# Document passage:
——
And no, it’s not backed up, because i seem to put backing up my shit in the same category as taking pills and calling people back and it just doesn’t happen, but sometimes when i’m trying to remember a poem i can google it and find something i blogged 10 years ago, and sometimes socks do show up in a box full of lids so i guess it’s worth trying.

the blue mountains march out of the sea

“On foot everything stays connected, for while walking one occupies the spaces between…interiors in the same way one occupies those interiors. One lives in the whole world…

“…In the country one’s solitude is geographical–one is altogether outside society, so solitude has a sensible geographical explanation, and there is a kind of communion with the nonhuman. In the city, one is alone because the world is made up of strangers…”

(Rebecca Solnit)

We had a long layover in Seattle coming home from Ohio via Oregon, and took the train downtown from the airport for Indian food and some aimless wandering, which i’m finding less enjoyable as i get older and perhaps only partly because whenever i’m wandering in cities i end up buying books, which i then have to carry around for the remainder of the wandering. I bought a book of Anna Akhmatova’s poetry and Leslie Marmon Silko’s memoir, and we had an overpriced ginger beer just outside Pike St. Market, because it was something concrete and identifiable that i remembered from February in the rows of things to eat and buy. c bought socks at one of the gear stores that isn’t REI because he hadn’t done laundry and airport security lines were getting embarrassing, and i remembered when i was 20 and a guy conned me into something weird that i never understood by telling me some story about his wife having a baby and him losing his wallet and all he needed was for me to buy him socks at the Seattle REI and he was gonna do something to repay me, which never happened, of course, but somehow it put me into a good mood to walk into REI with this (to everyone else) clearly crazy man and buy him socks, getting weird looks from the beautiful Seattle REI people. So that made it worth it, even if, somehow, i lost 40 bucks in that deal.

I’d been reading Solnit’s Wanderlust, which seemed appropriate given the amount of time on the O-state trip we spent sitting, on couches, restaurant chairs, plane seats, car seats. After eating as much as we wanted to eat and failing to find anything else of interest in downtown Seattle (i looked longingly at the Ferris wheel. c didn’t.) we returned to the airport with hours to spare, and i intended to write something then about walking, and Solnit’s book (worthwhile if, like me, you have a tendency to intellectualize the actions of the body rather than turn to the body, but not quite as worthwhile as i’d hoped), but i can’t think in airports anymore, maybe like i can’t wander aimlessly in cities without getting irritable. Solnit speculates that it’s better done alone. She’s probably right. So i’m trying it now, and i’ve finished the book and read 2 others since, and most of my walking has been up and down the airstrip, in moonlight, with a purpose, and very little to interrupt me.
——
From the blog post about walking, extract the passage from "the blue mountains" up to and including "(Rebecca Solnit)", copying it word for word.

# Supplied material:
——
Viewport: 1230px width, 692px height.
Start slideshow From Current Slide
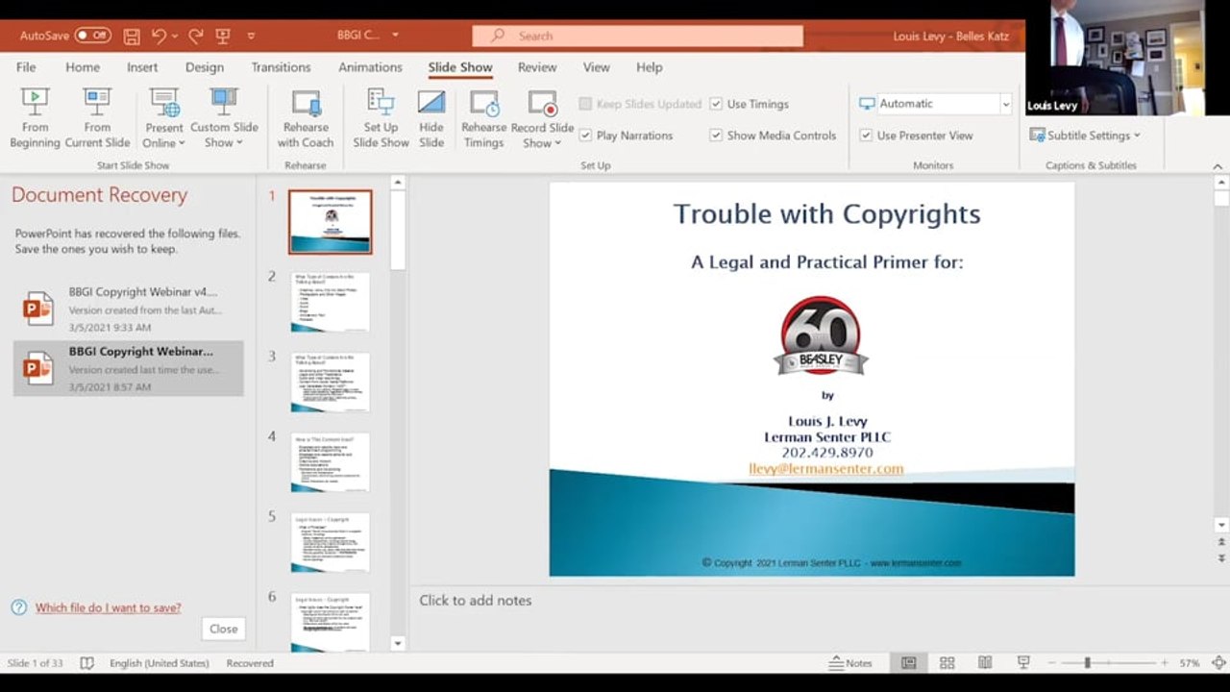click(x=97, y=117)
——
# Output below:
the blue mountains march out of the sea

“On foot everything stays connected, for while walking one occupies the spaces between…interiors in the same way one occupies those interiors. One lives in the whole world…

“…In the country one’s solitude is geographical–one is altogether outside society, so solitude has a sensible geographical explanation, and there is a kind of communion with the nonhuman. In the city, one is alone because the world is made up of strangers…”

(Rebecca Solnit)